Depression and Anxiety Associated With Disease Activity, Functional Status in Early RA

depressed woman, sad woman, middle aged woman in pain
Researchers evaluated the frequency of depression and anxiety in early RA and explored the association its disease-related measures.

High disease activity in early rheumatoid arthritis (RA) is correlated with depression and anxiety, according to study results published in RMD Open. Depression and anxiety were also found to be more prevalent among patients with poor self-reported functional status.

The Scottish Early Rheumatoid Arthritis (SERA) inception cohort included patients with new-onset RA who received care at rheumatology centers in Scotland between 2011 and 2015. Baseline demographic and clinical data of patients were collected within 6 months of RA diagnosis, with follow-up visits conducted after 6 and 12 months.

The primary study outcome was depression and anxiety symptoms, measured using the Hospital Anxiety and Depression Scale. Exposures of interest included disease activity, functional status, and laboratory parameters. Disease activity was measured using the Disease Activity Score-28 (DAS28) and the patient global assessment visual analog scale (PGA-VAS); functional status was measured using the Health Assessment Questionnaire (HAQ). Erythrocyte sedimentation rate, C-reactive protein (CRP) levels, rheumatoid factor positivity, and anticyclic citrullinated peptides status were also recorded. Multivariable linear regression was performed to assess the relationship between anxiety and depression scores and various demographic and clinical variables.

The study cohort included 848 patients with RA (mean age, 58.27±13.71 years; mean DAS28 score, 4.95±1.41), among whom 70.0% were women. At 6 and 12 months, follow-up data of 691 and 618 participants with RA, respectively, were available for evaluation.

No significant differences in depression or anxiety symptoms were observed between patients who continued follow-up and those who dropped out of the study. The baseline prevalence of anxiety and depression was higher among patients with early RA vs healthy individuals (19.0% vs 1.7% and 12.2% vs 1.75; P =.0002 and P =.009, respectively). However, prevalence of anxiety and depression in early RA decreased to 13.4% and 8.1%, respectively, at 12 months. Depression and anxiety scores were significantly positively associated with DAS28 at baseline, 6 months, and 12 months (all P <.001).

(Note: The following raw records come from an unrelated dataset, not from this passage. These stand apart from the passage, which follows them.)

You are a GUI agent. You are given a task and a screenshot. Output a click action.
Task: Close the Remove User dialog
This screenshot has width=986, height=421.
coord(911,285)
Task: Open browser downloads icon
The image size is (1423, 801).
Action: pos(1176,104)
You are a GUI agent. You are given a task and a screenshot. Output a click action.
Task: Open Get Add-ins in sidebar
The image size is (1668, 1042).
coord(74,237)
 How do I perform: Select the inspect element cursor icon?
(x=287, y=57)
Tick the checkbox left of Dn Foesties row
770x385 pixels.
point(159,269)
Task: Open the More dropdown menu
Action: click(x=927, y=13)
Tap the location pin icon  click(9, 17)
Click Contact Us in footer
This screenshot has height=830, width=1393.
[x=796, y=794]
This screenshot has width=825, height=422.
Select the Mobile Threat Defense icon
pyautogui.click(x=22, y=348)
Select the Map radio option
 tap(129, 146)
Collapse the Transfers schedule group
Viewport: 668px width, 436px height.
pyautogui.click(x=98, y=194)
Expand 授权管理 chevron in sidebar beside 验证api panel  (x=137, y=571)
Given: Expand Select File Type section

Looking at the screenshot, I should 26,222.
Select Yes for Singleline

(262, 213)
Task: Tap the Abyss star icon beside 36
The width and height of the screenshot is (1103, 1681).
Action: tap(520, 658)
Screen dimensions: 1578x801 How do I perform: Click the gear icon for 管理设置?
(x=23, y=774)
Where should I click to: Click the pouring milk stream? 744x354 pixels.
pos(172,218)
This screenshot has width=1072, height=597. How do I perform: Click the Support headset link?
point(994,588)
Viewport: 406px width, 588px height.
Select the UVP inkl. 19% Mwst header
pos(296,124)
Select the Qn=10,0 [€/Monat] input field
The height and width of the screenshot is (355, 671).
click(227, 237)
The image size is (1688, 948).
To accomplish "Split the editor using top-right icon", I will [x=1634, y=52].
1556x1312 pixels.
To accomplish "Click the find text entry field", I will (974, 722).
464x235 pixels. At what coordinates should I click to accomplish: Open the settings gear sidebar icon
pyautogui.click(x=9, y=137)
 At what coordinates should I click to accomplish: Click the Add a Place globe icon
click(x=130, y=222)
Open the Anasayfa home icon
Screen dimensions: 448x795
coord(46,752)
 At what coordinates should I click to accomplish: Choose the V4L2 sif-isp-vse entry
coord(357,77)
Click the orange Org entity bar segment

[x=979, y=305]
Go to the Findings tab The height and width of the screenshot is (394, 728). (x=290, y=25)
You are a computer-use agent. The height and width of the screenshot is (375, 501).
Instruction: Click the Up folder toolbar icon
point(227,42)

Multivariable linear regression models showed that baseline anxiety was associated with younger age (P =.001) and higher HAQ score (P <.0001). Anxiety at the 6-month follow-up was negatively correlated with body mass index (P =.015) and positively associated with baseline anxiety (P <.0001), current HAQ score (P =.006), and higher current PGA-VAS score (P =.008). Similar associations were observed at 12 months.

Baseline depression was associated with younger age (P =.029), being single at the time of measurement (P =.022), and a higher current HAQ score (P <.001). Depression at 6 months was associated with higher baseline depression (P <.0001) and anxiety (P =.002) scores, higher current HAQ score (P <.0001), and greater current CRP levels (P =.009). The same associations persisted at 12 months. At 6 months only, men were more likely than women to have depression.

These results suggested that anxiety and depression were prevalent in early RA, particularly among those with greater disease activity and poorer self-reported functioning. Although anxiety and depression rates appeared to decrease during follow-up, they were still reported at rates higher than those observed in the general population.

The primary study limitation included the fact that more than 200 participants had been lost to follow-up by 12 months. In addition, data were only available at 6-month intervals, which prevented a more precise assessment of mood during all timepoints.

“Our study indicates that clinicians should be alert to neuro-psychiatric comorbidity in RA from the earliest stages of the disease,” the researchers wrote. “[I]t remains to be determined whether more intense screening and treatment for psychiatric comorbidities…can improve outcomes.”

Disclosure: The SERA cohort was supported by Pfizer Inc. Please see the original reference for a full list of authors’ disclosures.


Fragoulis GE, Cavanagh J, Tindell A, et al. Depression and anxiety in an early rheumatoid arthritis inception cohort. associations with demographic, socioeconomic and disease features. RMD Open. 2020 Oct;6(3):e001376.